La privacidad y la seguridad de los datos son indispensables dentro del sector jurídico, en el que tiene que protegerse a toda costa la información sensible de los clientes. Estos sistemas de IA tienen que estar adheridos a los más estrictos protocolos de seguridad, entre los cuales debe incluirse el anonimato y la encriptación de los datos para que se cumpla con la normativa reglamentaria.

A pesar de que la IA puede automatizar tareas y producir conocimientos, los profesionales del derecho tienen que validar los resultados para mantener la responsabilidad.

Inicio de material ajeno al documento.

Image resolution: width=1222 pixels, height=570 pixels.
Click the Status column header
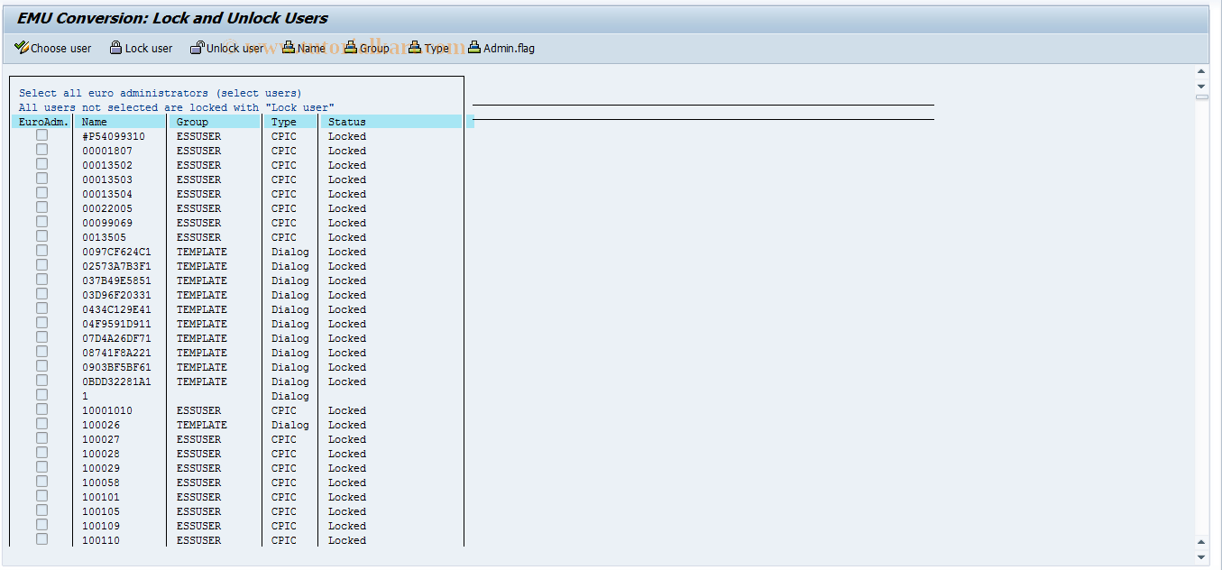(x=347, y=122)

En el flujo de trabajo se tienen que incorporar las revisiones llevadas a cabo por abogados cualificados antes de dar por válidos los resultados obtenidos de la IA. La transparencia es por igual importante, debido a que los sistemas de IA influyen cada vez más en las decisiones judiciales que se toman.

De todo esto se deriva que el impacto de la inteligencia artificial es grande y lo será más todavía, además de ser bastante significativo. Desde los programas utilizados en las facultades de derecho hasta el cambio en la facturación que realizan los bufetes, los equipos corporativos y los despachos de abogados tienen que coger las riendas de esta tecnología y centrarse en sus posibilidades de futuro debido a que se incorpora cada vez más en ciertos aspectos del trabajo diario.